## THE DATA:

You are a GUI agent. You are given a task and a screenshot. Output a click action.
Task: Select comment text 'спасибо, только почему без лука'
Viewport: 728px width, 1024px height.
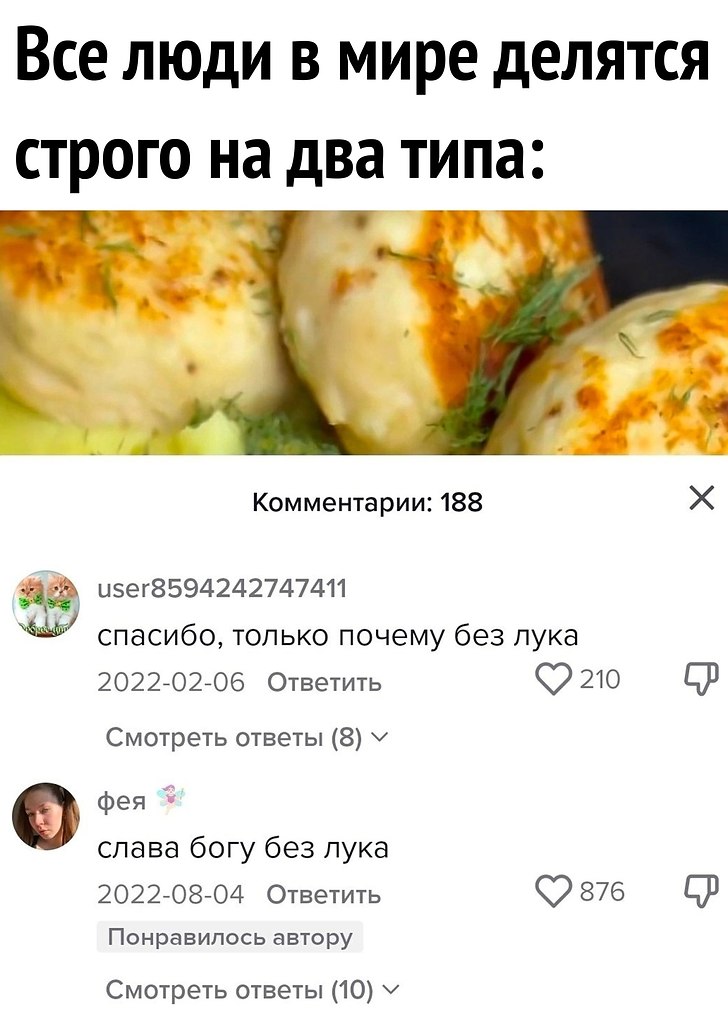[338, 635]
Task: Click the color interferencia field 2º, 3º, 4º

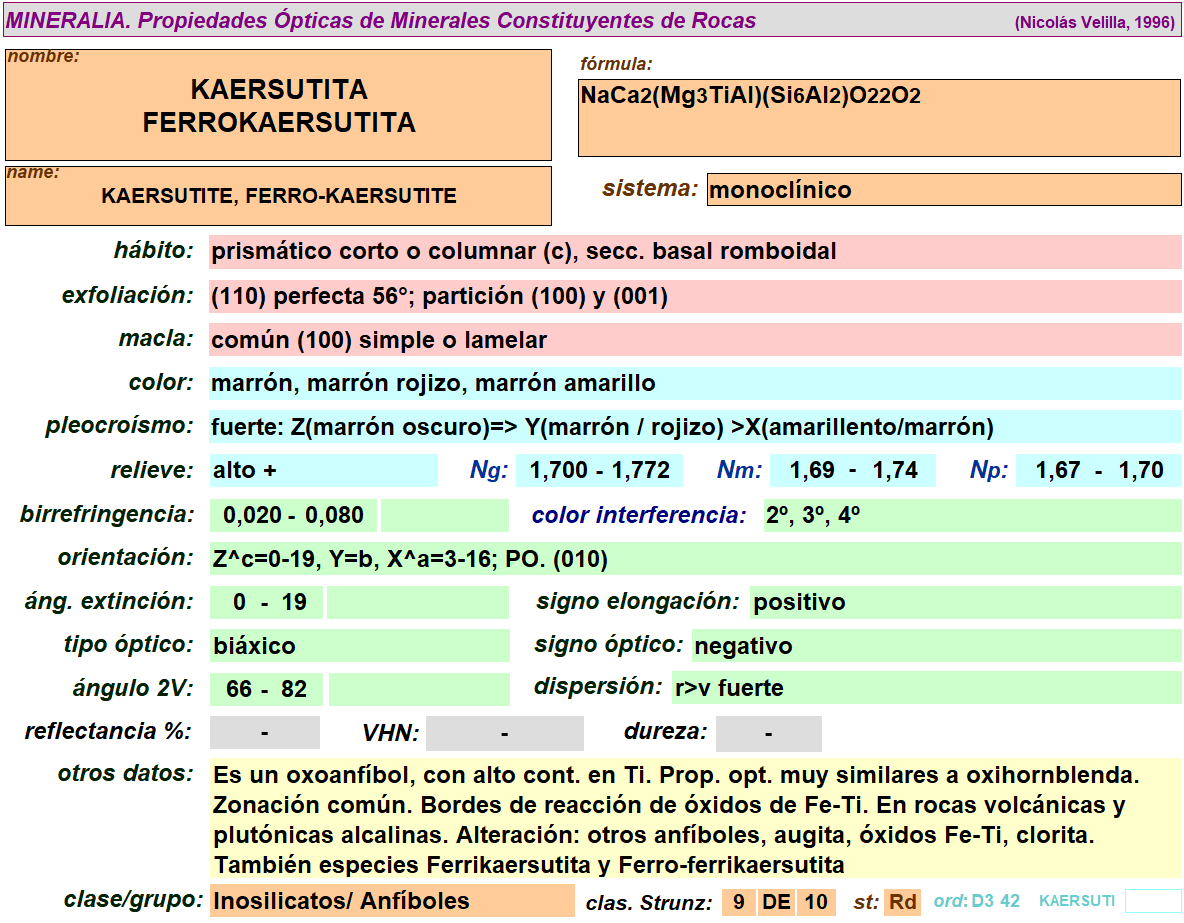Action: (971, 516)
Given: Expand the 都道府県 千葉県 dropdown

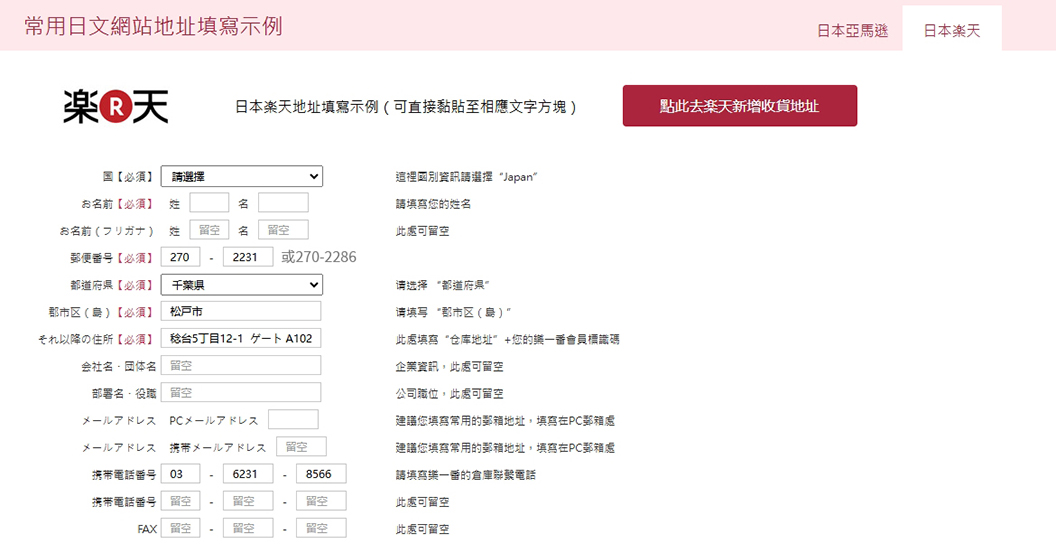Looking at the screenshot, I should pos(241,285).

## WHAT IS REQUIRED:
What you return must match the data above exactly, with no images included.

## OUTPUT:
You are a GUI agent. You are given a task and a screenshot. Output a click action.
Task: Select comment text 'спасибо, только почему без лука'
Viewport: 728px width, 1024px height.
[338, 635]
Task: Click the color interferencia field 2º, 3º, 4º

Action: (971, 516)
Given: Expand the 都道府県 千葉県 dropdown

Looking at the screenshot, I should pos(241,285).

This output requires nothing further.